Competitive strategy - is not an arbitrary choice, but the result of a complex effect of external and internal conditions shaping the firm’s competitive profile. The firm’s competitive profile is a set of attributes and properties, which affect the choice of competitive strategy. At the same time it is a characteristic reflecting strategic direction of the firm’s competitive actions. Meanwhile, competitive profile is a recommendation, not a prescription for the firm. The choice of strategy is a result of subjective comprehension of firm’s capacity to benefit from business environment. It's all in the firm’s ability to correctly interpret the parameters of its competitive profile.
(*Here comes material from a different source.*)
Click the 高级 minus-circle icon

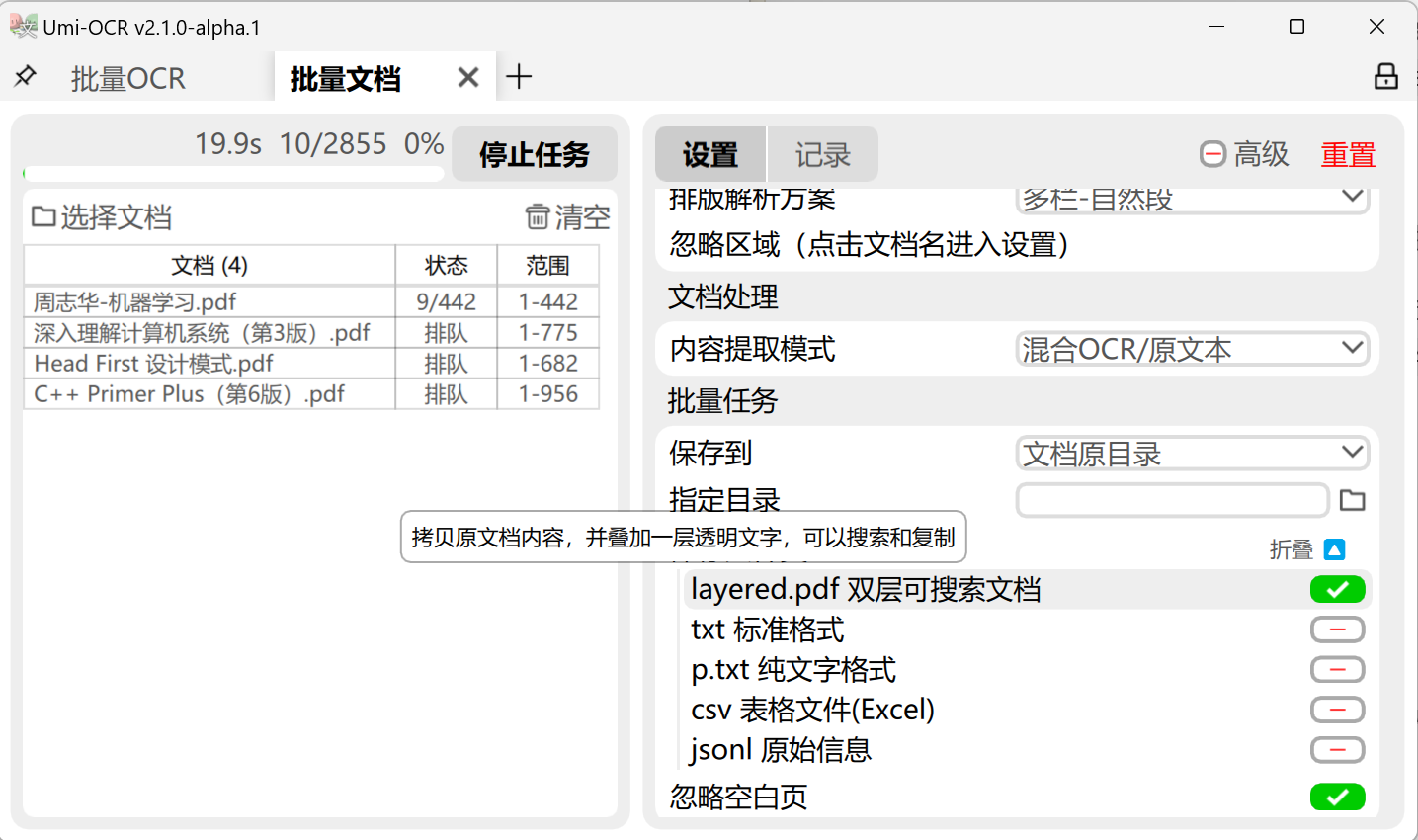[1212, 154]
The first description of firms’ competitive profiles is given in microeconomic theory, which connects the firm’s behavior with the type of industry market. Sectoral approach states that there is optimal behavioral model for each type of market. Therefore, the best choice for the firm is to follow such behavior [1, 2]. In pure competition market, where many small firms sell interchangeable products, the firms’ efforts should be focused on reducing production costs by optimizing the cost-and effective management. In the market of monopolistic competition, characterized by competition among branded products, a strategic goal of the firm is to dispose it’s product’s "anonymity" by creating additional value for consumers of the product (ease of use, adapting to consumer’s need, warranty) and to use of more effective methods of providing value to customers (quality control, delivery, service). In oligopoly environment, where success depends on the correct building of relationships with competitors, the firm should closely monitor competitor’s behavior by analyzing their goals, strategies used and the means of their realization.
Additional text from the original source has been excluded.